▶ **Record set**:

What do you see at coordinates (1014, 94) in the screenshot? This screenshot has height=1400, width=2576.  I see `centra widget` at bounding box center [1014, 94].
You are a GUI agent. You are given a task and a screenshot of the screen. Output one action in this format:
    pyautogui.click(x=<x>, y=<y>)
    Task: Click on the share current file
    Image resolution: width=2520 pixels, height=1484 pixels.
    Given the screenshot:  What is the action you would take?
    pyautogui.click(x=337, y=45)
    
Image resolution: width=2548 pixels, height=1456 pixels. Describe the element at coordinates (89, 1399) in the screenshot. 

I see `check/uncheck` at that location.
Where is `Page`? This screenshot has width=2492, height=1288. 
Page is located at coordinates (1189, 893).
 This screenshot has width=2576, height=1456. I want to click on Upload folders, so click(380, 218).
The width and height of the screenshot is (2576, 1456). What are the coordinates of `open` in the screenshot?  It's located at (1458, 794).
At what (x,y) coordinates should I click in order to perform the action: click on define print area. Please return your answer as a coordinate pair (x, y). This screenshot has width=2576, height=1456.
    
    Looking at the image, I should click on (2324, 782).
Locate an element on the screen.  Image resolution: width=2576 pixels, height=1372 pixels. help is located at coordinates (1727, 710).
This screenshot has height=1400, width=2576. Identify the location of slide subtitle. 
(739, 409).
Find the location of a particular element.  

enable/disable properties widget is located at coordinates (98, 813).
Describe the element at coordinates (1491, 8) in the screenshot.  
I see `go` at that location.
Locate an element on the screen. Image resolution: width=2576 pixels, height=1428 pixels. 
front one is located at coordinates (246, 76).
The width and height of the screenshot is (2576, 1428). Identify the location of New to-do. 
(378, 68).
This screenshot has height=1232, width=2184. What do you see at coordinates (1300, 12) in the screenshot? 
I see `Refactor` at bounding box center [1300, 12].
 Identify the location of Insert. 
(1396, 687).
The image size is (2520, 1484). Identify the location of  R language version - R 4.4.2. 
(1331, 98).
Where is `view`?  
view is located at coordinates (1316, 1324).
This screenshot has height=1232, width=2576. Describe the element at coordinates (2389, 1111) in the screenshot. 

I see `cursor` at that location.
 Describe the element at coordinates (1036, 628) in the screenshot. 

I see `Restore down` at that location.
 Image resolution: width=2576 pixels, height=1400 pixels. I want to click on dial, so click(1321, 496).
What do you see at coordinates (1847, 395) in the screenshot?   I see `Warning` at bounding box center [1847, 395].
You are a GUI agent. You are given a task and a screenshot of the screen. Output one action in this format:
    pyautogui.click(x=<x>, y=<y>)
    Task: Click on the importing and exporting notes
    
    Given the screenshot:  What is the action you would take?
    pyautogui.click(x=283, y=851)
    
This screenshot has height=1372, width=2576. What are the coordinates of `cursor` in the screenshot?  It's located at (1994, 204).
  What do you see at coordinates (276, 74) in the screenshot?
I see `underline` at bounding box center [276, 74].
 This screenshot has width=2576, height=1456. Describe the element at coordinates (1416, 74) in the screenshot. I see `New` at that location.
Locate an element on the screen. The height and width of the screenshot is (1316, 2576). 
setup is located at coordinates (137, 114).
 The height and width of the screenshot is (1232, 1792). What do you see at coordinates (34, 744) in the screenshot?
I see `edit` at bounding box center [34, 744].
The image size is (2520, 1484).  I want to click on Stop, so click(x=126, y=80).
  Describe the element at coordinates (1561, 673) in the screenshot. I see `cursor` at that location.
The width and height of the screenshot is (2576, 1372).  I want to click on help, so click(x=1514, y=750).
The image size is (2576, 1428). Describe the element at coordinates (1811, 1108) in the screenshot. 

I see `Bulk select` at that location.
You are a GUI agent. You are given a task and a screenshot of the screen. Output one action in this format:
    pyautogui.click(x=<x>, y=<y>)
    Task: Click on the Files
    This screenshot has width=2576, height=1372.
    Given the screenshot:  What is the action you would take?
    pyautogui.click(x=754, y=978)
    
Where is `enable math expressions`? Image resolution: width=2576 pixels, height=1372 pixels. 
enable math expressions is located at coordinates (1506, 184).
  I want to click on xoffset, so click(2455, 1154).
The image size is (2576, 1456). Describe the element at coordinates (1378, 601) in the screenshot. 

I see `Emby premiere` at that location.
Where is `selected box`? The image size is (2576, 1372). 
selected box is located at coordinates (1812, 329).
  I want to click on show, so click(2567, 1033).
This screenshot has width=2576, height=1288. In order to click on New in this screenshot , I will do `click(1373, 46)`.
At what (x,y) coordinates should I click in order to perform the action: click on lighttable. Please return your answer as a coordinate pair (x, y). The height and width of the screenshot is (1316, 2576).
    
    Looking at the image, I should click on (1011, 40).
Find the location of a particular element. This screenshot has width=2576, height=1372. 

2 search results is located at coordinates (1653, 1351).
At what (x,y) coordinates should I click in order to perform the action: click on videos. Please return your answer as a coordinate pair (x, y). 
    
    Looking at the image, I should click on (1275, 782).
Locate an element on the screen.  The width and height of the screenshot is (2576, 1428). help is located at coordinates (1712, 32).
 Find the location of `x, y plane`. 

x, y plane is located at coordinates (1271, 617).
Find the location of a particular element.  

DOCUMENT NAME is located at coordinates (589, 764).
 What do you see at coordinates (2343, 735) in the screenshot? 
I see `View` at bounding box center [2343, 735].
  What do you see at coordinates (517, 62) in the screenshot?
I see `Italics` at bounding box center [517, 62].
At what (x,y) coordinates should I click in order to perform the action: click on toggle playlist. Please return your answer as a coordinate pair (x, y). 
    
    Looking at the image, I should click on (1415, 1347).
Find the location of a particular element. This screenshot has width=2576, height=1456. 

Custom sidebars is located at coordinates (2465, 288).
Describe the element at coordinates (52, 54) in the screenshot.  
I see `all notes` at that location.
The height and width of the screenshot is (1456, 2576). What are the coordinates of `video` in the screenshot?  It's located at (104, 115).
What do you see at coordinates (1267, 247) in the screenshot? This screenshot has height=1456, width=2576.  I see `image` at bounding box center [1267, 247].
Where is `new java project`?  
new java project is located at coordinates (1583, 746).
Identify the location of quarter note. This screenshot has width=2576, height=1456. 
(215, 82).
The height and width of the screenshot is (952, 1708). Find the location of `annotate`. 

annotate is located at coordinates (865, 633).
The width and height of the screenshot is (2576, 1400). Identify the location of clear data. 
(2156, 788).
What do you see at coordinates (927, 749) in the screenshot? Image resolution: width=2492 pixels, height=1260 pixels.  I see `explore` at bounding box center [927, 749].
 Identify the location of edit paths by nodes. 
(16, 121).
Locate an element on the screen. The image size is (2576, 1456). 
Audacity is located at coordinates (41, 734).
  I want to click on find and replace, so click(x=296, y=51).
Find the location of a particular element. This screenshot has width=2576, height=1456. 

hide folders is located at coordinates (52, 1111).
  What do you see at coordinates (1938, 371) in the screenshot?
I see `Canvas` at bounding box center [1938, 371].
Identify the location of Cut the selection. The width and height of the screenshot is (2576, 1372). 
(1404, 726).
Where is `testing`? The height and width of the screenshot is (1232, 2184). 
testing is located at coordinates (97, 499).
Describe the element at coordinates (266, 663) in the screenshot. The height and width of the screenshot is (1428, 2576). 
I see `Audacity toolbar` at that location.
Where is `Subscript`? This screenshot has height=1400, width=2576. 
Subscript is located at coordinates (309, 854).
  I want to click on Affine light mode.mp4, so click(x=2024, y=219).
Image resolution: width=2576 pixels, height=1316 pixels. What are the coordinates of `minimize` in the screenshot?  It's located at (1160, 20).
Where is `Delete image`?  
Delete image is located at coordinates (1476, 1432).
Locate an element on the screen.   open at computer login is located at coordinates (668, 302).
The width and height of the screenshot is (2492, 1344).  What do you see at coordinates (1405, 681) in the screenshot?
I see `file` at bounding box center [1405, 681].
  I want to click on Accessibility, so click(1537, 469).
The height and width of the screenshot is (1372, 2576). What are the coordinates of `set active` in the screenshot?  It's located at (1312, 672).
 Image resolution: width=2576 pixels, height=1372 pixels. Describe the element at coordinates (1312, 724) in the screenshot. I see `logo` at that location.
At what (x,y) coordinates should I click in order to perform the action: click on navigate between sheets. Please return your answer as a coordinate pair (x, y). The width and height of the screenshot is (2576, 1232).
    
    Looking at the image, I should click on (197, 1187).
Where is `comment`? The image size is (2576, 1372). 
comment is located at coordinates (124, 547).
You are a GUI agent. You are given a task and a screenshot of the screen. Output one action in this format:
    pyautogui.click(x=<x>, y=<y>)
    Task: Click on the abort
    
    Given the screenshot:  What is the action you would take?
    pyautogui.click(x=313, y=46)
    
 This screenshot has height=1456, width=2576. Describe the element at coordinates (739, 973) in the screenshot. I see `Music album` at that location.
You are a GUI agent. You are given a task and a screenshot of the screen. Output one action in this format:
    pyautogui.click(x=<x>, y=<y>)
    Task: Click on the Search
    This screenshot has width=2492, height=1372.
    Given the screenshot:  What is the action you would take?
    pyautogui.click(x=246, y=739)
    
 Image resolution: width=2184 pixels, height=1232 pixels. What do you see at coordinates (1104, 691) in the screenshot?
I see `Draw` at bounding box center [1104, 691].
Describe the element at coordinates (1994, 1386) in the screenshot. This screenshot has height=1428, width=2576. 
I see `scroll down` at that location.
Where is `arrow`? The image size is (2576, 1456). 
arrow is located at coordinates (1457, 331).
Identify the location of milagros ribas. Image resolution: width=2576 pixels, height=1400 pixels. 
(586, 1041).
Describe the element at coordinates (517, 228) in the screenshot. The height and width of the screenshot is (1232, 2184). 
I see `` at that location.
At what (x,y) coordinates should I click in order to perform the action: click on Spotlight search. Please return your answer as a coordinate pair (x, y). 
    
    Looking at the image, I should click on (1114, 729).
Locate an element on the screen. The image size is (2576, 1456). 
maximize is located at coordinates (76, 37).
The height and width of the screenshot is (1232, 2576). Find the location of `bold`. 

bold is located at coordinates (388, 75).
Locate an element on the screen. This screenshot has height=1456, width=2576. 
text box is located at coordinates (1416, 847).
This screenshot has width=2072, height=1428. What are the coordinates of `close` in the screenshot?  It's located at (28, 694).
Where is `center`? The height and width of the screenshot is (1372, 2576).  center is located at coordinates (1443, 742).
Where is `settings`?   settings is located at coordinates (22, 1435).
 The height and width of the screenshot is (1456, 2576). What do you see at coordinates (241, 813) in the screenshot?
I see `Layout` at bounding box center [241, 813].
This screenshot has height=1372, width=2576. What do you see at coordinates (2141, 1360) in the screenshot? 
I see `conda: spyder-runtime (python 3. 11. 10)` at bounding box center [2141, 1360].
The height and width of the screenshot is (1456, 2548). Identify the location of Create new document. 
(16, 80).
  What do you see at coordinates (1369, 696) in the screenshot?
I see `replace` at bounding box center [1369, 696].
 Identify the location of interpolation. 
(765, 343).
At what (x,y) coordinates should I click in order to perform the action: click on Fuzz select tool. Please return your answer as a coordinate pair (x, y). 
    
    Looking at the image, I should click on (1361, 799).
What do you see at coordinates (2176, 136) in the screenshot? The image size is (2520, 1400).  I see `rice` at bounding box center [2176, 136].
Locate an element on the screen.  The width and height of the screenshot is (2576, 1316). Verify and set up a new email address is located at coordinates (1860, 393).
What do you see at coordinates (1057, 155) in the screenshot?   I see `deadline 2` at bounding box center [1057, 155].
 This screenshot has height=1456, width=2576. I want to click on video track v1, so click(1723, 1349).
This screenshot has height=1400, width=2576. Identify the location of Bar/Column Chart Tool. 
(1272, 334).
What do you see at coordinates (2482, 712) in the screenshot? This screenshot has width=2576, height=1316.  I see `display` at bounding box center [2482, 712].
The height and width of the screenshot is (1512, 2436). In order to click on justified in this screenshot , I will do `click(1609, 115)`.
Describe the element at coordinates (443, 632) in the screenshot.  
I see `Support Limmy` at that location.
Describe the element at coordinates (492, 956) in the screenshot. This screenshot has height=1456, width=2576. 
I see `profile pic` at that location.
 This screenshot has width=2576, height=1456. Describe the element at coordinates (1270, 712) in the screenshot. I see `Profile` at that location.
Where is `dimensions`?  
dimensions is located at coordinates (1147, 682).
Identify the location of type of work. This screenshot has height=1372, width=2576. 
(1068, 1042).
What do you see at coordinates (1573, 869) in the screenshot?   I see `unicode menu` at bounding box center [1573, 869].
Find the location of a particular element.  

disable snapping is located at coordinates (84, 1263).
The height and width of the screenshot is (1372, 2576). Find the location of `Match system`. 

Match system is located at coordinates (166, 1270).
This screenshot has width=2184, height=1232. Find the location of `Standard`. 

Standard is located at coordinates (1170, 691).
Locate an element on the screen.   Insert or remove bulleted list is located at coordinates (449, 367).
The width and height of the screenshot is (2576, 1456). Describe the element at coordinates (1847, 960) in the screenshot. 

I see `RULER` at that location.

▶ **Description of the task**:
How many lines in the records above contain the string "enable"? Reply with the number alone.

▶ **Task output**:
3